Pick each line containing the word "agent" out of the data below.
── Records provided
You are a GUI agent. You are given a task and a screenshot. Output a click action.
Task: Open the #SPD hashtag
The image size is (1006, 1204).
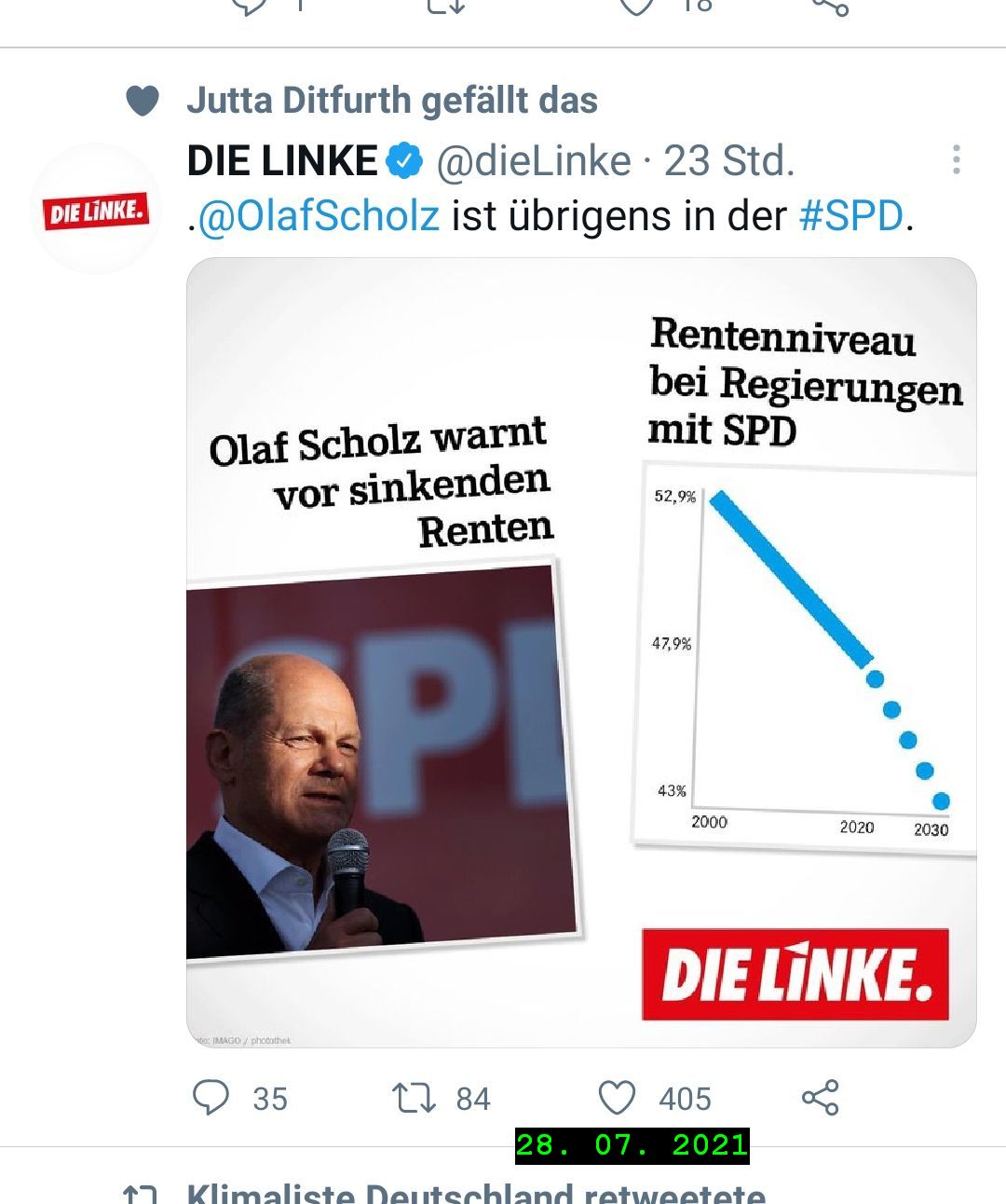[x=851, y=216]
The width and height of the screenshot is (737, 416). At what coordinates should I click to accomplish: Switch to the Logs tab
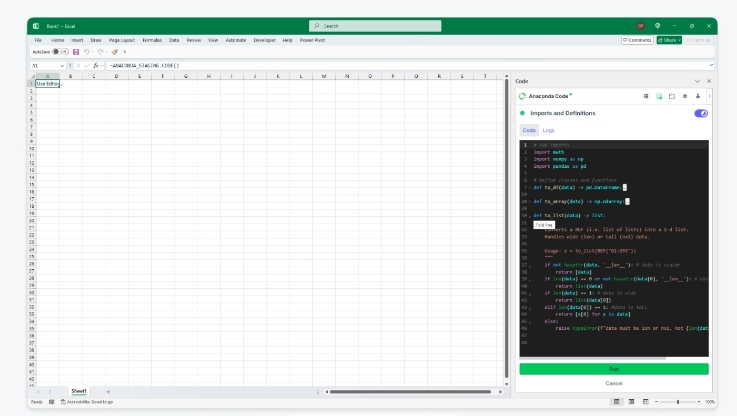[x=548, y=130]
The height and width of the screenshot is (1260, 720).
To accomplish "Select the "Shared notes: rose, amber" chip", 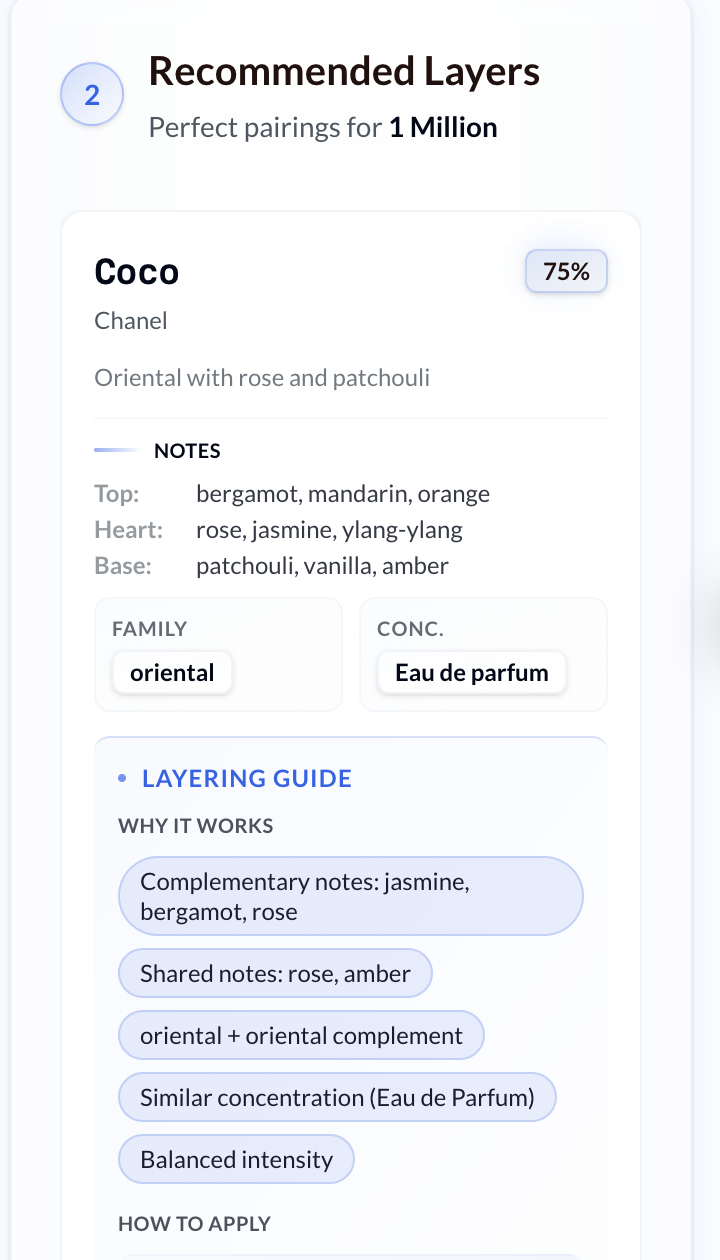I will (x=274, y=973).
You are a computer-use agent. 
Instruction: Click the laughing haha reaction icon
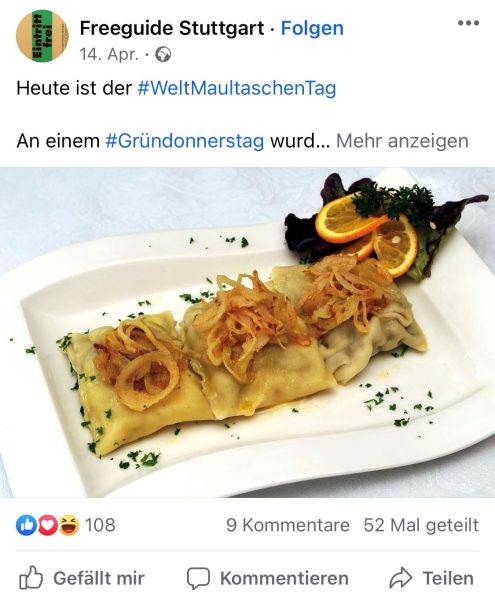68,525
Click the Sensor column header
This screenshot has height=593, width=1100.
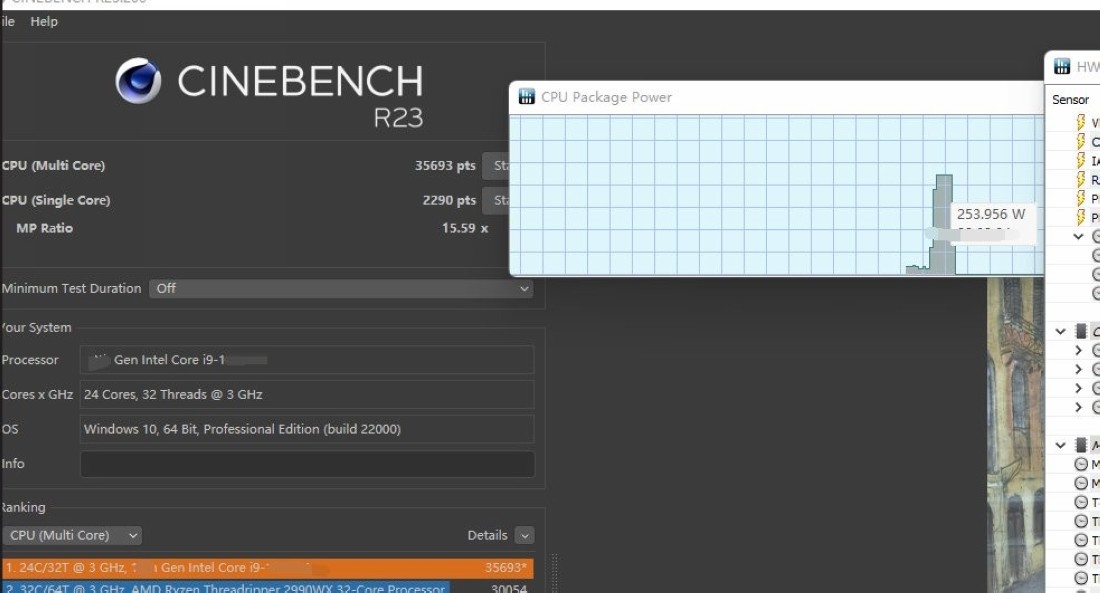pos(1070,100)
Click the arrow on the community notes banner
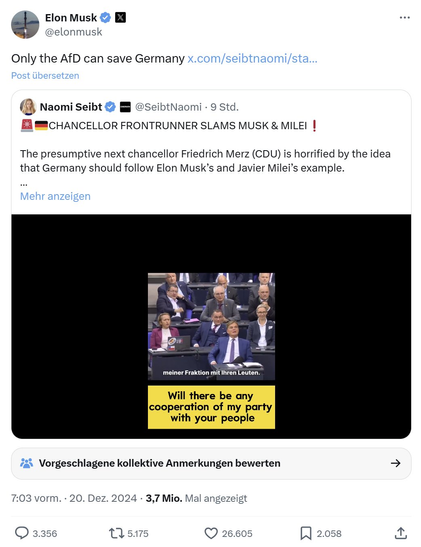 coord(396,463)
────
● Result of this exercise:
You are a GUI agent. You are given a task and a screenshot. Output a click action.
You are a computer-use agent. 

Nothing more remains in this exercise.